Forecast update: 13 February 2015

Forecast main 150213

It’s a tossup! Our model now gives Labour and the Tories each a 50% chance of winning the most seats, and our central forecast is for them each to win 281 – leaving them both 42 seats short of a majority.

That represents a very small shift towards Labour since last week’s forecast, which had the Tories slight (52%-48%) favourites to win the most seats and a central forecast of 282 Conservative MPs to 279 Labour ones.

That’s not because the polling’s moved towards Labour (it hasn’t: our average still them on 33% to the Tories’ 32%, for the sixth week in a row), but because another week has gone by without the Tories making the gains history suggests they should.

Before getting too excited about the possibility of both parties winning the same number of seats, it’s worth remembering that, although it’s our central forecast, that specific outcome (like any specific combination of MPs) is not very likely. Note that our confidence intervals are still pretty large: roughly ±50 seats for both the Conservatives and Labour.

More important is the broad picture of this election, which remains unchanged since last we launched our new model a month ago:

The Tories are likely to win the most votes (with a 69% chance), but not by much (central forecast: Con 33.7%, Lab 31.4%). So it’s 50-50 as to which party wins the most seats, and we’re likely to end up with a hung parliament (85% chance) with the two largest parties pretty finely-balanced.

Labour are more likely to be able to form a government, though, largely due to the presence of a number of SNP MPs (41 in our central forecast). Our model suggests a 58% chance of a Labour-led alliance commanding a majority, an 18% of a Conservative-led one doing so, and a 24% chance that either could, depending on whom the Lib Dems supported.

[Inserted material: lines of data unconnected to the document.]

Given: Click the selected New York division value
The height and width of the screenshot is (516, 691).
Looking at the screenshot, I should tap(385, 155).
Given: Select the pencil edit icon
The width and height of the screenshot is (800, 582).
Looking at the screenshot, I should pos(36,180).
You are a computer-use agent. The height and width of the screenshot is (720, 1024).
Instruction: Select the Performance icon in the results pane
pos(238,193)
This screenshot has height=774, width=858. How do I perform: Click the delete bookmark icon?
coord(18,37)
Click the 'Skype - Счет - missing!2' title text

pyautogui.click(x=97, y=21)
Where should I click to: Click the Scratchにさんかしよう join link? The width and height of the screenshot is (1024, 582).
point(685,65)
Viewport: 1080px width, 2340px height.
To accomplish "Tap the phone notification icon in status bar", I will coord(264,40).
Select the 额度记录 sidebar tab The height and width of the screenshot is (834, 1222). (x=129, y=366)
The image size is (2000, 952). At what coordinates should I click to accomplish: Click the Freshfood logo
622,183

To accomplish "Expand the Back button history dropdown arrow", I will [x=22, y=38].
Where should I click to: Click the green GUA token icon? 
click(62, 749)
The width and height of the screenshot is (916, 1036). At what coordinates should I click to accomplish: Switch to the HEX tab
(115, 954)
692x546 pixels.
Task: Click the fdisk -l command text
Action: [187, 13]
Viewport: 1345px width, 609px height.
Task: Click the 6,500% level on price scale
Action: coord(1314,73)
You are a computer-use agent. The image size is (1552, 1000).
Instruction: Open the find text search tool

Date of forecast: 13 February 2015
Days till the election: 83

Inputted current average poll shares
Con: 32%
Lab: 33%
LD: 8%
UKIP: 15%
Others: 12%

Forecast GB Vote Shares (with 95% Prediction Intervals)
Con: 33.7% (29% – 38%)
Lab: 31.4% (27% – 36%)
LD: 10.2% (6% – 15%)
UKIP: 13.7% (9% – 18%)
Others: 11.0% (9% – 13%)

Forecast Scotland Vote Shares (with 95% Prediction Intervals)
SNP: 44% (40% – 48%)
Labour: 30% (26% – 34%)

Forecast GB Seats (with 95% Prediction Intervals)
Con: 281 (234 – 333)
Lab: 281 (231 – 324)
LD: 23 (13 – 36)
SNP: 41 (28 – 51)
PC: 3
Grn: 1
(May not sum to 632 due to rounding of sums of probabilities. Prediction intervals not yet available for UKIP, PC and Grn.)

Central forecast: Con largest party, but short of a majority by 41
(Criterion for majority now changed to 323 not 326, assuming Sinn Fein win 5 seats and do not take them.)

Probabilities of key outcomes
Con largest: 50%
Lab largest: 50%
Hung Parliament: 85%
… with Con largest: 41%
… with Lab largest: 44%

Probabilities of predicted government outcomes:
(See here for explanations and assumptions)

Con majority: 9%
Con+NDown: 0%
Con+ND+DUP: 5%
Con+ND+LD: 9%
… with Con+ND+DUP also possible: 5%
… without Con+ND+DUP also possible: 3%

Lab majority: 5%
Left (Lab+SDLP+PC+Grn): 4%
Left+LD: 25%
… with LD as kingmakers: 0%
… without LD as kingmakers: 25%
Left+SNP: 47%
… with Left+LD also possible: 25%
… without Left+LD possible: 22%
Left+SNP+LD: 25%
… with LD as kingmakers: 24%
… without LD as kingmakers: 1%

LD kingmakers: 24%
With a choice between Con+ND+DUP(+UKIP)+LD or
…Lab+SDLP+PC+Grn+LD: 0%
…Lab+SDLP+PC+Grn+SNP+LD: 24%

(Probabilities may not sum due to rounding)

3 thoughts on “Forecast update: 13 February 2015”

  1. I think your being FAR to genous with the tory share of the vote. ( this sounds like Mick Rommey in the US)

  2. Thanks Steve – this is really cool. I guess this is outside your remit, but what do you think the chances are that the so-called Liberal Democrats would side with the Tories – assuming they got to be kingmakers?